Data records>
****

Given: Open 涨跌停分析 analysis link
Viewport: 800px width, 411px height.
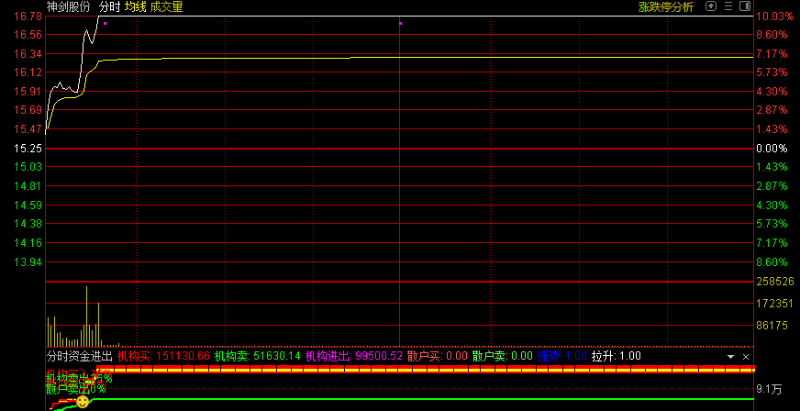Looking at the screenshot, I should point(665,6).
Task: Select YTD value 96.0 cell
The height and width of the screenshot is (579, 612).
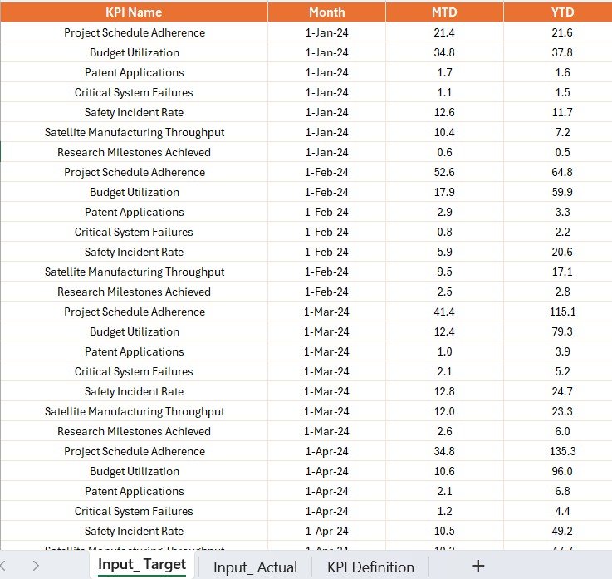Action: coord(562,471)
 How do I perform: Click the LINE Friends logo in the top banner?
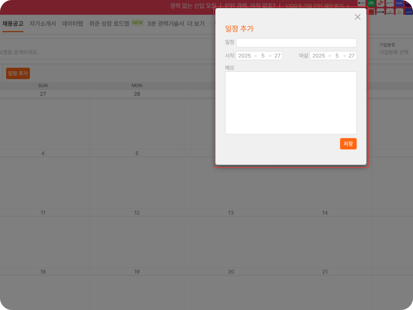click(x=371, y=3)
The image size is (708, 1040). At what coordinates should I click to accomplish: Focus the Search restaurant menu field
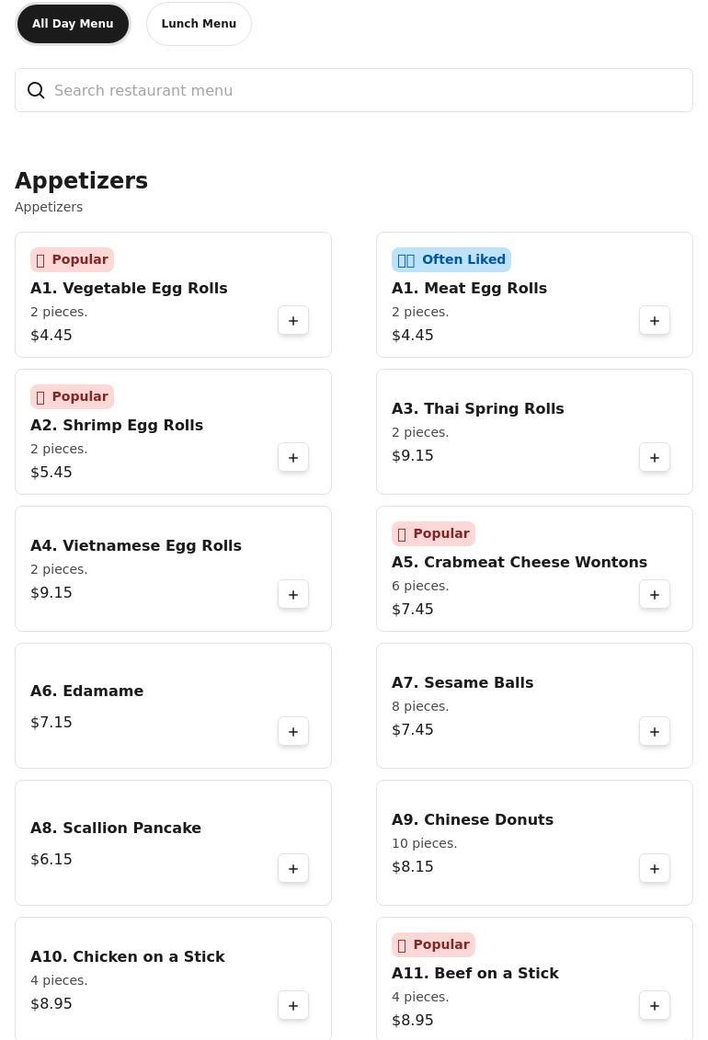[x=368, y=90]
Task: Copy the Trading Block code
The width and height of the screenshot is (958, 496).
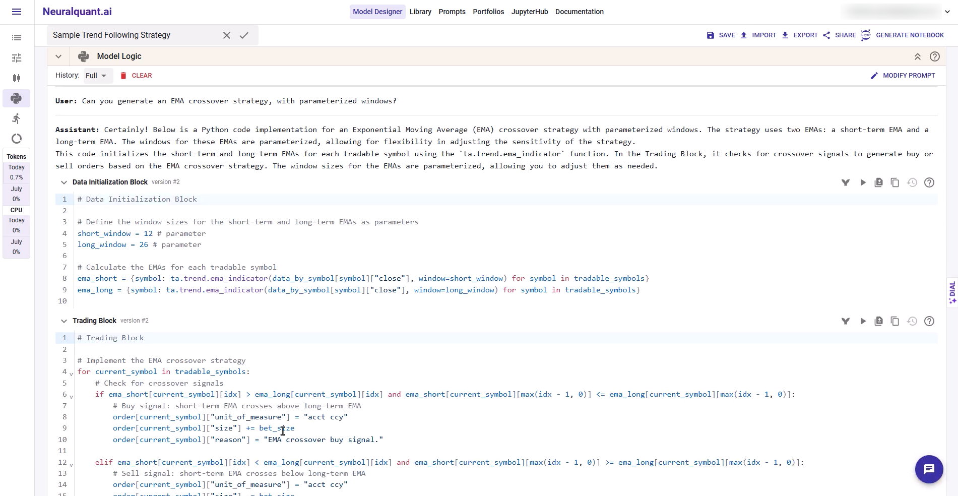Action: point(895,321)
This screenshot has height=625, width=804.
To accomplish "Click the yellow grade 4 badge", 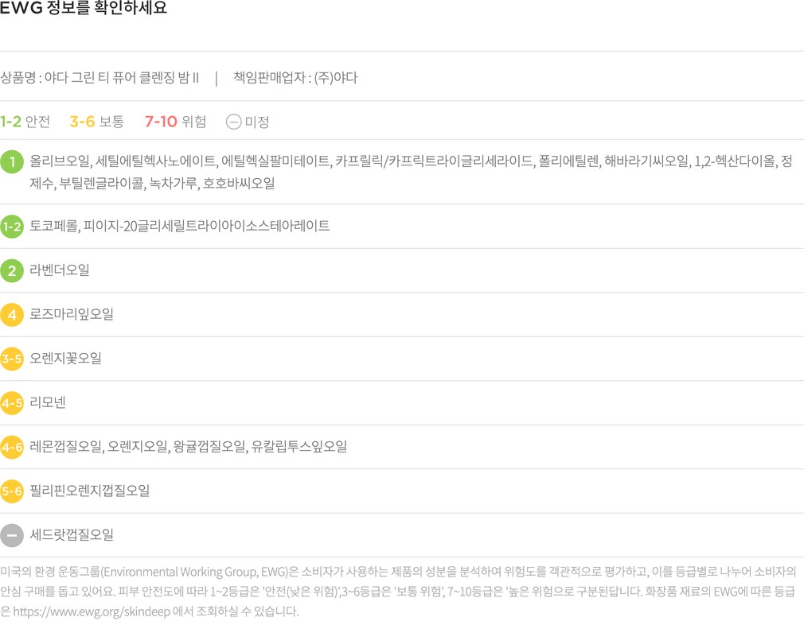I will (x=12, y=315).
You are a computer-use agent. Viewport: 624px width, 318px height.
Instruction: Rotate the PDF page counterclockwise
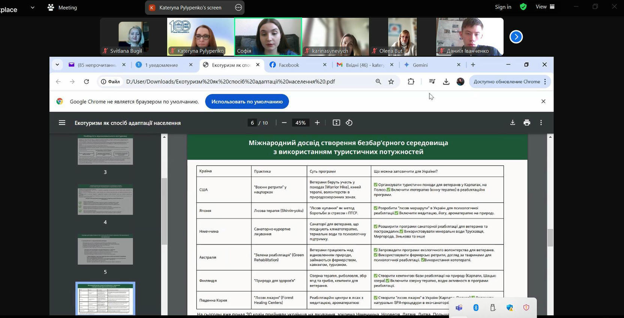pos(349,123)
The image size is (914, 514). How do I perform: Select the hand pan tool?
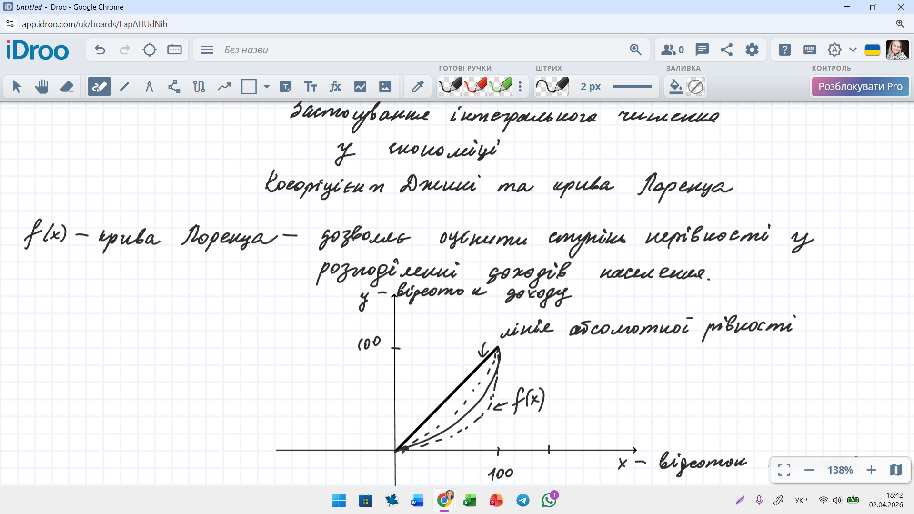pos(42,87)
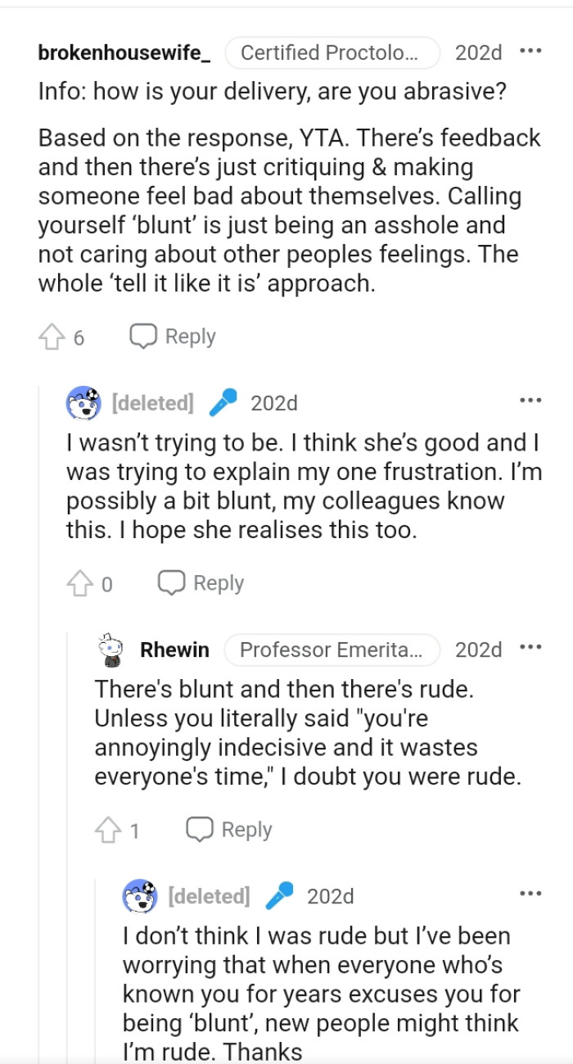Screen dimensions: 573x1064
Task: Click the Certified Proctologist flair badge
Action: pyautogui.click(x=333, y=52)
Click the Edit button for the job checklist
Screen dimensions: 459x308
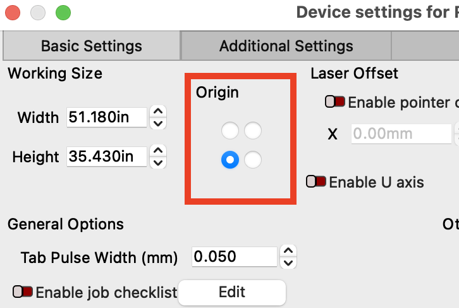tap(232, 292)
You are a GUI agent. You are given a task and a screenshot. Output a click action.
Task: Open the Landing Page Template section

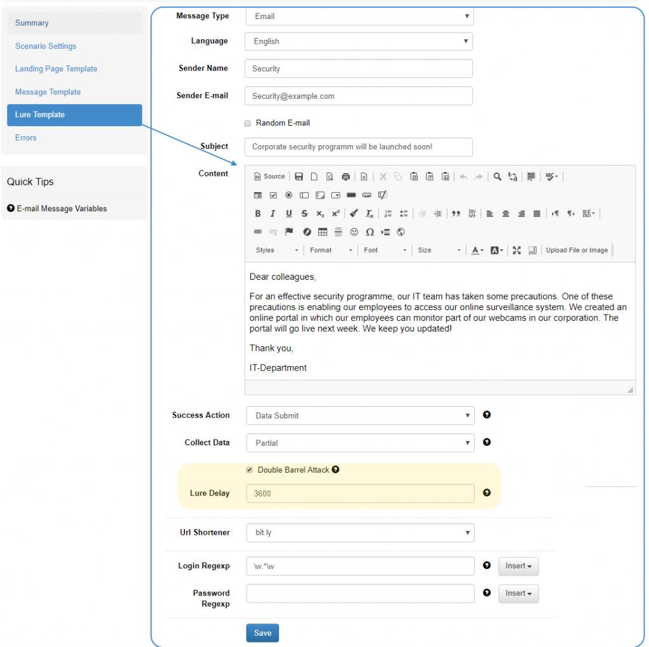pyautogui.click(x=56, y=69)
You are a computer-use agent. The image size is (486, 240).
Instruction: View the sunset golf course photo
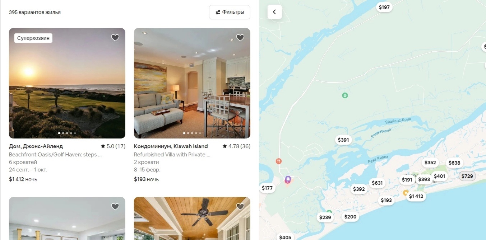click(x=67, y=83)
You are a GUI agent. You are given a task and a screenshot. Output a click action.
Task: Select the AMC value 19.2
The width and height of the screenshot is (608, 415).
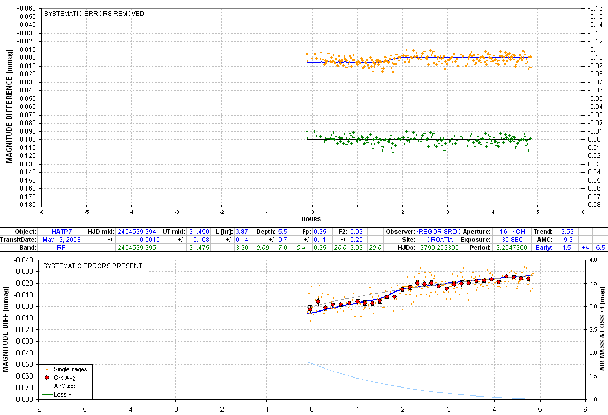click(x=568, y=239)
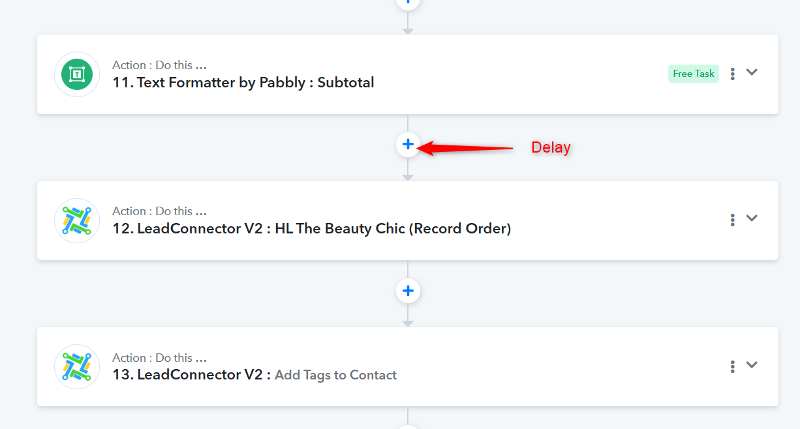
Task: Click the Free Task badge
Action: tap(694, 74)
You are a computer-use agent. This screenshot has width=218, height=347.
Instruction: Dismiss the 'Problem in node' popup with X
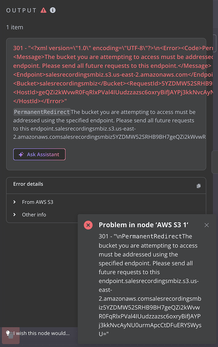(x=207, y=225)
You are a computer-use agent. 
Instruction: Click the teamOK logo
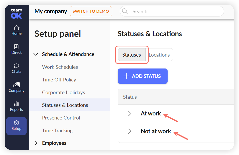[16, 13]
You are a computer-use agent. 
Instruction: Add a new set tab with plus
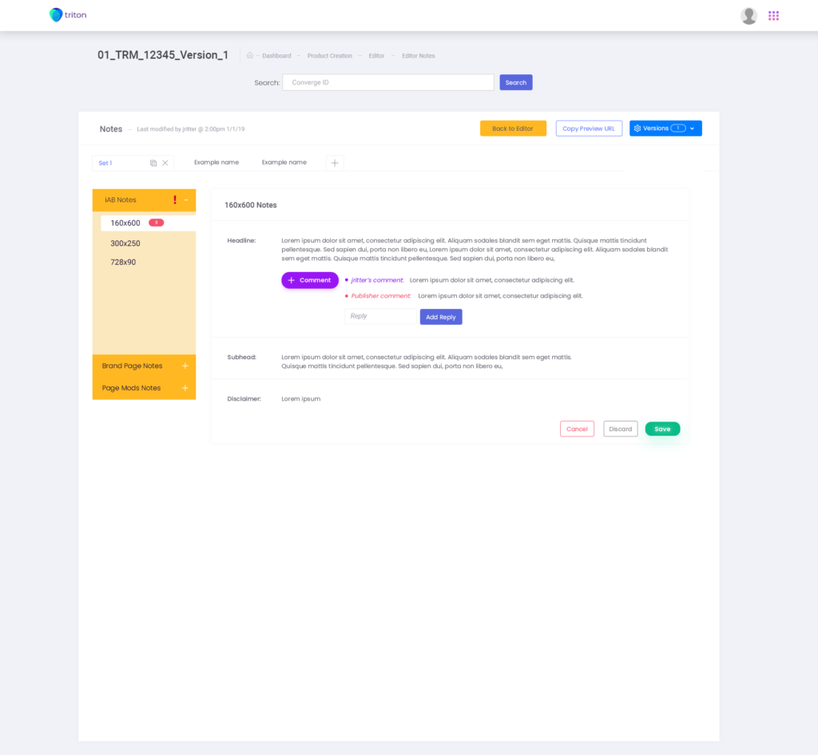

****

Task directions> The answer must consist of each line from the entries that contains the string "This".

Exercise answer>
This screenshot has height=625, width=804.
You are a computer-use agent. This screenshot has width=218, height=347.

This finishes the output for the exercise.